7:02 a.m. (regardless of the time change, sunrise two minutes earlier than yesterday). 23 degrees, wind W 4 mph. Sky: bright, light, and cloudless, a quarter-inch of fresh snow, perfect for tracking. Clouds coalesce like wisdom, slowly, methodically. Permanent streams: upper, unchanged, churning and ice-free; lower, still pinioned by winter, a shy, secretive flow, mink wanders downstream topside, perfectly paired tracks, five pointy toes, each ending in a claw mark; heel-pad, thin and asymmetrical, like a crooked "L," on a mission of hunger. Wetlands: a painterly landscape, a narrow band of fog, above the reeds and in front of snow-dusted evergreens. Clouds trimmed in the pink tones of sunrise hover above everything—aerial mountains in suspension.
Pileated drums, laughs, drums again . . . abandons communication. Raccoon tracks across the road and into the alders, a plodding gait. By comparison, mink a nimble, five-star ballerina. Pond: raccoon paid a visit here, too. And coyote, dreaming of spring, searches for company.
Before the walk, crows in the oaks, screaming, waiting for the break of day. Eyes on the compost pile. Brown creeper, song spilling from maples, high, thin, rich. A run of happy notes, almost inaudible. The bird needs subtitles . . . or I need a hearing aid. I listen but don't see the creeper, harder to find than it is to hear. And its volume is maddeningly turned down.

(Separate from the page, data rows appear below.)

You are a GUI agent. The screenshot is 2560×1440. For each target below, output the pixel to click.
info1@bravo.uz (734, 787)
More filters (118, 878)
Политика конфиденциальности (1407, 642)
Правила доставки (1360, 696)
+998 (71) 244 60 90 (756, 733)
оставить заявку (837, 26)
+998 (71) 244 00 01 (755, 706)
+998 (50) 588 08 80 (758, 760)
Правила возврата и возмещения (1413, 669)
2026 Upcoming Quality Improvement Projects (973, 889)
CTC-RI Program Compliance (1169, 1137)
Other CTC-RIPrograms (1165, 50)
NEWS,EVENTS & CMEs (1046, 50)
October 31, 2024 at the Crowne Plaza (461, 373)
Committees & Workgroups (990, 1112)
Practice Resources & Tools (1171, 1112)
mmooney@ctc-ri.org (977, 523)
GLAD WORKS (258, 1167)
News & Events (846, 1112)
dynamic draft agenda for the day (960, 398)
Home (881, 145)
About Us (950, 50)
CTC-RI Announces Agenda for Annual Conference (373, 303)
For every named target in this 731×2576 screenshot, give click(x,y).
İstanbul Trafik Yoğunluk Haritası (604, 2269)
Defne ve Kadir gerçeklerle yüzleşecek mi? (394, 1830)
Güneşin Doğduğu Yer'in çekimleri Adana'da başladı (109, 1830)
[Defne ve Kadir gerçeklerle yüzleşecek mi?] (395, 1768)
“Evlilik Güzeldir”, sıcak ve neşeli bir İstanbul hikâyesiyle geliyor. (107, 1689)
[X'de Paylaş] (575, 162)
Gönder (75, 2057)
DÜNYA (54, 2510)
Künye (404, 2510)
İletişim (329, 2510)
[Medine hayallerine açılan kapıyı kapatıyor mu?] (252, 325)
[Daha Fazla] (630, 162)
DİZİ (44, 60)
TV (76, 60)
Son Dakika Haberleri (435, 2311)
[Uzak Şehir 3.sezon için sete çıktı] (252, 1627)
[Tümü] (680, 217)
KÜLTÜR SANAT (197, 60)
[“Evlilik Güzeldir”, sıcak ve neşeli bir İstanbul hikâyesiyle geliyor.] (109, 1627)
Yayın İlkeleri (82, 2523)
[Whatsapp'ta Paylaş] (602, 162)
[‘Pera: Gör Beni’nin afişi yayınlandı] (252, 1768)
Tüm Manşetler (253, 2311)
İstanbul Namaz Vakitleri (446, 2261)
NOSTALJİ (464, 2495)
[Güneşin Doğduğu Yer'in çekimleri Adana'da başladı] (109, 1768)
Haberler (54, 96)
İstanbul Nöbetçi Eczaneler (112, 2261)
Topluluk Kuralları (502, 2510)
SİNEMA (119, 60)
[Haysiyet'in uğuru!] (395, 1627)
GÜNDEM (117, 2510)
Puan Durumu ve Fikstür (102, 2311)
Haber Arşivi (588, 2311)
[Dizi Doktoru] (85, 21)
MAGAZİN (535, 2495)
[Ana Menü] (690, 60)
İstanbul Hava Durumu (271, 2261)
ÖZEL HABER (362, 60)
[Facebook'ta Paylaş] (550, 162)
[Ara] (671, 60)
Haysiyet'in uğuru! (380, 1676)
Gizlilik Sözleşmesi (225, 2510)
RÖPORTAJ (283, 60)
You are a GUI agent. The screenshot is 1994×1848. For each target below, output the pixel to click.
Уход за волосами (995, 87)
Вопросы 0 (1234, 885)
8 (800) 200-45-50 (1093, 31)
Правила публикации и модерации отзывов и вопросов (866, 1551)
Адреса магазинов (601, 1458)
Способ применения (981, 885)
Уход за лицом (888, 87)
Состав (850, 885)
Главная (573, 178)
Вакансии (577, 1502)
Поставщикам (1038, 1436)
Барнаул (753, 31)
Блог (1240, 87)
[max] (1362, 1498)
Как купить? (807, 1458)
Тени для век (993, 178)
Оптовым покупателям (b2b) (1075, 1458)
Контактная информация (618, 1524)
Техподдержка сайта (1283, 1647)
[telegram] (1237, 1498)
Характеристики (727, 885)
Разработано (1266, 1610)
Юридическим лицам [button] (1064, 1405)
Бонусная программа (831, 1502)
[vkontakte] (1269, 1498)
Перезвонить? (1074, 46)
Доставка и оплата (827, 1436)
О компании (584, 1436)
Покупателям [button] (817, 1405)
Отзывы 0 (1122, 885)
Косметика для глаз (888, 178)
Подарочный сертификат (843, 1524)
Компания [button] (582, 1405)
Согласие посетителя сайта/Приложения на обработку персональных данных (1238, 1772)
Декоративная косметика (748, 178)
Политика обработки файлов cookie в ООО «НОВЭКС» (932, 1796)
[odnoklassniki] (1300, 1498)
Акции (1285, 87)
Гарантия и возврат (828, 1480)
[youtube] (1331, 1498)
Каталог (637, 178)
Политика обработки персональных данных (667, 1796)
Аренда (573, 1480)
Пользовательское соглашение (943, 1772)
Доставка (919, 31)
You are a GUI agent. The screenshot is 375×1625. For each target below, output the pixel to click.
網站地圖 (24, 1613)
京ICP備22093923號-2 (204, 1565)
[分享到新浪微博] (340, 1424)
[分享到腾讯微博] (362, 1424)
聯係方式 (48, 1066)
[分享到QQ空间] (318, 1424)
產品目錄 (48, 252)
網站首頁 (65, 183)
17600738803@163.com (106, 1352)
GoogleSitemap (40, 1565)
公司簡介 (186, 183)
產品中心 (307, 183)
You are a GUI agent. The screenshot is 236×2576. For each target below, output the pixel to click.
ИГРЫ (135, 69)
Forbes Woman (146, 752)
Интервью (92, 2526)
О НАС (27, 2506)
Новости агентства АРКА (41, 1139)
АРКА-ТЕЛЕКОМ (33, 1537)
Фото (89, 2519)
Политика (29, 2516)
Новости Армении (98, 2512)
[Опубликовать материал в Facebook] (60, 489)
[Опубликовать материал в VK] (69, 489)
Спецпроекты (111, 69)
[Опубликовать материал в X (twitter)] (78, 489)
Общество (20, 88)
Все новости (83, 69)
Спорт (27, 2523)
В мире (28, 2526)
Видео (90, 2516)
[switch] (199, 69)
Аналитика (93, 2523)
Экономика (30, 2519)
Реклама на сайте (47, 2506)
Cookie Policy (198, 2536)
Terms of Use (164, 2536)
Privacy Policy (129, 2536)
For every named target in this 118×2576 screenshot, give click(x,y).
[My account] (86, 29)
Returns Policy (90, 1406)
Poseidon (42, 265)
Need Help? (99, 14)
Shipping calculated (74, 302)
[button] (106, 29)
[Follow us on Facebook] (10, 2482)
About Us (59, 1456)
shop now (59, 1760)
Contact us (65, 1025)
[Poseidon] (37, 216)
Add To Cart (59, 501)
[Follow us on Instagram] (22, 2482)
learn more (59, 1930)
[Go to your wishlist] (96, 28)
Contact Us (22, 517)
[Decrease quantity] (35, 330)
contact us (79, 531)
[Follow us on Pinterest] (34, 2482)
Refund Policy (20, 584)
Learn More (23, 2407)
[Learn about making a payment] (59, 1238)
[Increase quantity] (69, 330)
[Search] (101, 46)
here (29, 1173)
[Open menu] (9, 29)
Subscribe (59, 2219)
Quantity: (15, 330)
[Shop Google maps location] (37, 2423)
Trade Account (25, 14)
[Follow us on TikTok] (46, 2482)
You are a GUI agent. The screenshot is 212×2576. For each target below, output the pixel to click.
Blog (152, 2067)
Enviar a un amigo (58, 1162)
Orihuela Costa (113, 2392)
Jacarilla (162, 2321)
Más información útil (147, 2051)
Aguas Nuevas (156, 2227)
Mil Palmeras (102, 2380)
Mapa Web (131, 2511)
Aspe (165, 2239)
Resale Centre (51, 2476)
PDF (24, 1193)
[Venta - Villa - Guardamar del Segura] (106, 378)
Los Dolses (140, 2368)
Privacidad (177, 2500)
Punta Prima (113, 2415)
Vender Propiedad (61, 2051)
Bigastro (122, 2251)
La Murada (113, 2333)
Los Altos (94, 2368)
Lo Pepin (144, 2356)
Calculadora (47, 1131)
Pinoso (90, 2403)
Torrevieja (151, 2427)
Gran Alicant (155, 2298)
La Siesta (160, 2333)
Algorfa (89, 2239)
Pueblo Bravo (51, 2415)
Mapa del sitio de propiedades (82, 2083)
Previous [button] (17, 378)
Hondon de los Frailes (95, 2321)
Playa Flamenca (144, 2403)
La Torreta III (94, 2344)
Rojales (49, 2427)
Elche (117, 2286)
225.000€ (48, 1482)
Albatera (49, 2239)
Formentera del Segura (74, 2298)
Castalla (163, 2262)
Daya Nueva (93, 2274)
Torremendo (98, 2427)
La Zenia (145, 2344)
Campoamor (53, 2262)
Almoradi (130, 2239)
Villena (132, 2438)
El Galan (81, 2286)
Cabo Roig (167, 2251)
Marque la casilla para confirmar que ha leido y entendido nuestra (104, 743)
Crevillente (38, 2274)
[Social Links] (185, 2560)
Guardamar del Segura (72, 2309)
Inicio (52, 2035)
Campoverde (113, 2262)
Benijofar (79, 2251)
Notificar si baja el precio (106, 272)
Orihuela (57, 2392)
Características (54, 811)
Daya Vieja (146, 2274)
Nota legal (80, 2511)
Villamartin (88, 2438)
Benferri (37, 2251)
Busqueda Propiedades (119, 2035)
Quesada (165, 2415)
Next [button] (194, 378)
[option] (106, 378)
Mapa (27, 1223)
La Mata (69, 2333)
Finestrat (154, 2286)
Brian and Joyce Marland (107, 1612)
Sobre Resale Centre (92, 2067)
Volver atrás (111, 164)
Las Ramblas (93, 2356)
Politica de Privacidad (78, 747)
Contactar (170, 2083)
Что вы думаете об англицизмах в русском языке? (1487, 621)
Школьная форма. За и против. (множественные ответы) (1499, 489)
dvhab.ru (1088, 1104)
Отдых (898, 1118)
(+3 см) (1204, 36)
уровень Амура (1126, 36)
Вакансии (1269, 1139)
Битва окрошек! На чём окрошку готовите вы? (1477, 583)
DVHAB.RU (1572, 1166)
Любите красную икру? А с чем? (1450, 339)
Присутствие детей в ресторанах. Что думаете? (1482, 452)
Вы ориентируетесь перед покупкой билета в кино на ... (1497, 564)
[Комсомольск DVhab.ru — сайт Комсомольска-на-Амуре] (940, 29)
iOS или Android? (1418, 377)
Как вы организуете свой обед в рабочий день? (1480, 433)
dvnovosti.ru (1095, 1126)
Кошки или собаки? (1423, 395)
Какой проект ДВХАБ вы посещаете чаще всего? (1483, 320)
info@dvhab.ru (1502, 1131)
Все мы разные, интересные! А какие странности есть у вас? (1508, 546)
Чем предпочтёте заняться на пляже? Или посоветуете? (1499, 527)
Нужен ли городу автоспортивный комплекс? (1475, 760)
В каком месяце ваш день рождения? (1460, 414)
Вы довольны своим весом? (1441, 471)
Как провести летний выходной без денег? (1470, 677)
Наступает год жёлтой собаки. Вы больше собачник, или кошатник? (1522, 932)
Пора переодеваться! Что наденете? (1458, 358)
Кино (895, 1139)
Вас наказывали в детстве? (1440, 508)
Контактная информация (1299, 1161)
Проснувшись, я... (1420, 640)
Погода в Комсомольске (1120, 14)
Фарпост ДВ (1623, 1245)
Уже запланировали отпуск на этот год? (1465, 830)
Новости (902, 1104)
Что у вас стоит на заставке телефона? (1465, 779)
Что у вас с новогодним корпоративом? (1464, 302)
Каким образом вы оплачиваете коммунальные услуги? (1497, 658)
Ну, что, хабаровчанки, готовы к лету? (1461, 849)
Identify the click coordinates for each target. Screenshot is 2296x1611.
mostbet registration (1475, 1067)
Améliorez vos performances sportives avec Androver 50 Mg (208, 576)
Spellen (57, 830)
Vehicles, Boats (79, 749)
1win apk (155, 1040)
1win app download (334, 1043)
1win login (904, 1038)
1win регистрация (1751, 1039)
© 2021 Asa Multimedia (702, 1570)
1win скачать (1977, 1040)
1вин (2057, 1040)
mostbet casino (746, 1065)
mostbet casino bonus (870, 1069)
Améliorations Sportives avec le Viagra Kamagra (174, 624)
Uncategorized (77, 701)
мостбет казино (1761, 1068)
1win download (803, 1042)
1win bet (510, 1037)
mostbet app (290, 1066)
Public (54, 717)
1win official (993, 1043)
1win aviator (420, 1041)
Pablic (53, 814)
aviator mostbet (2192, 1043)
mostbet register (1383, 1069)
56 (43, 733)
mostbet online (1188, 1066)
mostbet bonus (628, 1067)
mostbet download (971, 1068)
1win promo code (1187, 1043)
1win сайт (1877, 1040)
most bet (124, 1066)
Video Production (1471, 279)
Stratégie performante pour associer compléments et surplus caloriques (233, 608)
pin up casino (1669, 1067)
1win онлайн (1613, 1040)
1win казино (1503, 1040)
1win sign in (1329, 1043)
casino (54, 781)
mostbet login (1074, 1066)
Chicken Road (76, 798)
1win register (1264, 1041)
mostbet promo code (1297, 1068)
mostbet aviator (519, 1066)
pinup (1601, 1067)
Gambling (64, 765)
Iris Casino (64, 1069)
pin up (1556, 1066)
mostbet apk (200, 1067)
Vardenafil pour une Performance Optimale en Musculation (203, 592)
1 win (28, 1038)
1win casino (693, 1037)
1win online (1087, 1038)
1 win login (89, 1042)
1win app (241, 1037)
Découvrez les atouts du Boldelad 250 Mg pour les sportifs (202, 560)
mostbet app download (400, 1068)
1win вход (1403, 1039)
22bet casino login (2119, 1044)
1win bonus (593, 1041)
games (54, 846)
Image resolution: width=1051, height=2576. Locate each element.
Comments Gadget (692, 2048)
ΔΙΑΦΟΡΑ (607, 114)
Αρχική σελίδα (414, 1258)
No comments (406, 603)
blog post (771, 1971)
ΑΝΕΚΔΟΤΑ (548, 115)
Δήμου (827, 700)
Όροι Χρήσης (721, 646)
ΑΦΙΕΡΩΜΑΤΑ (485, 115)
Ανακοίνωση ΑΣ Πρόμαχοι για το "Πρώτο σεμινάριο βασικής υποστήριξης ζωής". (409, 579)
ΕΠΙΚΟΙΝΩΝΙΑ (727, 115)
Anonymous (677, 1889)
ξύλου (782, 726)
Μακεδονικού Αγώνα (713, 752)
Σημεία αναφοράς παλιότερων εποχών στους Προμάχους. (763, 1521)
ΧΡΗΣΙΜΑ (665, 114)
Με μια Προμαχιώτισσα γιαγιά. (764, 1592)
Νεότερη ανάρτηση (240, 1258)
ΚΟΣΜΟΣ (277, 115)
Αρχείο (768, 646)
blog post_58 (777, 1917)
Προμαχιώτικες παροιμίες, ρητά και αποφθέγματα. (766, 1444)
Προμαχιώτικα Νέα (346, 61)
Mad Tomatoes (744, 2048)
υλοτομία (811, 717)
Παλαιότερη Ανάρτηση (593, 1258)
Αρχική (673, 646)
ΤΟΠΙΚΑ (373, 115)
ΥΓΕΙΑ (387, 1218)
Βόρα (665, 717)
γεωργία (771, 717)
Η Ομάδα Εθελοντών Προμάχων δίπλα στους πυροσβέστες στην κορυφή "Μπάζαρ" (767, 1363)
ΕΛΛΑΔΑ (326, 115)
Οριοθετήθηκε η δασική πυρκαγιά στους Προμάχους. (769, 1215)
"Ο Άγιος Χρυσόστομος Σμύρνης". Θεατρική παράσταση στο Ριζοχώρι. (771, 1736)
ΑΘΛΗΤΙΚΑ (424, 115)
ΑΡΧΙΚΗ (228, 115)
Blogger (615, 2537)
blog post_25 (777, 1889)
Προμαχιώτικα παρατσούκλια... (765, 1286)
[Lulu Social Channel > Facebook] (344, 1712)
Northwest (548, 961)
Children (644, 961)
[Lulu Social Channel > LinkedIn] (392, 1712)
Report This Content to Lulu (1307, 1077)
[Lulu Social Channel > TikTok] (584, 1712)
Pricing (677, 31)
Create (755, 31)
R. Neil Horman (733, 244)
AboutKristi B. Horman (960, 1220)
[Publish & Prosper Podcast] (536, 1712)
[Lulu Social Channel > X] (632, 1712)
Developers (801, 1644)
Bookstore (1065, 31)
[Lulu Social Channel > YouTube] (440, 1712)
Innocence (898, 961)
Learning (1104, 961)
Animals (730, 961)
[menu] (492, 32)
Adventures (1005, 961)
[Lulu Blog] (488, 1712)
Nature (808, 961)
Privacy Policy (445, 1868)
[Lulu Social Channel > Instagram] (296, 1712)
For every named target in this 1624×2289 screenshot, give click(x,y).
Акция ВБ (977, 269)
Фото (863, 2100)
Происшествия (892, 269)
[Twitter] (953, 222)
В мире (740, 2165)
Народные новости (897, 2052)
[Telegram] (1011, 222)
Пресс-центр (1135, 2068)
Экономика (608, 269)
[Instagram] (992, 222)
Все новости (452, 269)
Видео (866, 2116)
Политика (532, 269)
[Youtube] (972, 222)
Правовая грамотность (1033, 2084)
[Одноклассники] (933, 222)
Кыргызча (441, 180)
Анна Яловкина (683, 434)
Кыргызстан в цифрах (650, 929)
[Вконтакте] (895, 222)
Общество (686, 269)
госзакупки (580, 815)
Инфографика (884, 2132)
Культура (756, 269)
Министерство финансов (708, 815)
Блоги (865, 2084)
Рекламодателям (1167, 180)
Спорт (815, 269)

Fox walked up the driveway, a delicate, straight line of tracks. Maybe a gray fox? Across the front yard, under the pasture fence. A midnight loop. Tracks reappear in my neighbor's yard, camped under the bird feeder, waiting for mice, waiting for the world to defrost, again . . . and again, until spring overwhelms the senses.
One year ago today, I returned from Costa Rica: from tapirs and tayras; from five scarlet macaws drinking from a branch-cavity, one at a time, fifty feet above the ground; from a timberline wren, an elfin bird in the elfin forest, amid trees shaped by the will of the wind. Little did I know that I'd be home for a year, vacationing room to room and across my valley. For me, the challenges of the pandemic had a silver-lining, directly in my sightline. Daily, I re-engaged slow fun . . . the spin of the planet from one corner of a single valley. I reacquainted with The Hollow, my home for twenty-four years, with neighbors, transient, permanent, nomadic. What did I find: the sun rises in the east, sets in the west, thin ice breaks, chickadees don't care about pandemics. Observations and insights kneaded into a single gift of the here and now. Of being present, at home, alone for a moment . . . every day, like Isabelle with fresh eyes. Calling out to the seasons, discovering my world . . . anew.
Congratulations on the birth of your granddaughter, Ted. Isabell, is it? Wonderful!
I hope the one-year anniversary of your writing about The Hollow each morning doesn't mean that you're contemplating stopping your daily meditations altogether. We New York City readers count on your walks, your dogs, your chickadees, nuthatches, the pileated, the tracks of the mink . . .and your vivid descriptions of it all for our vicarious nature fix each day. Thank you!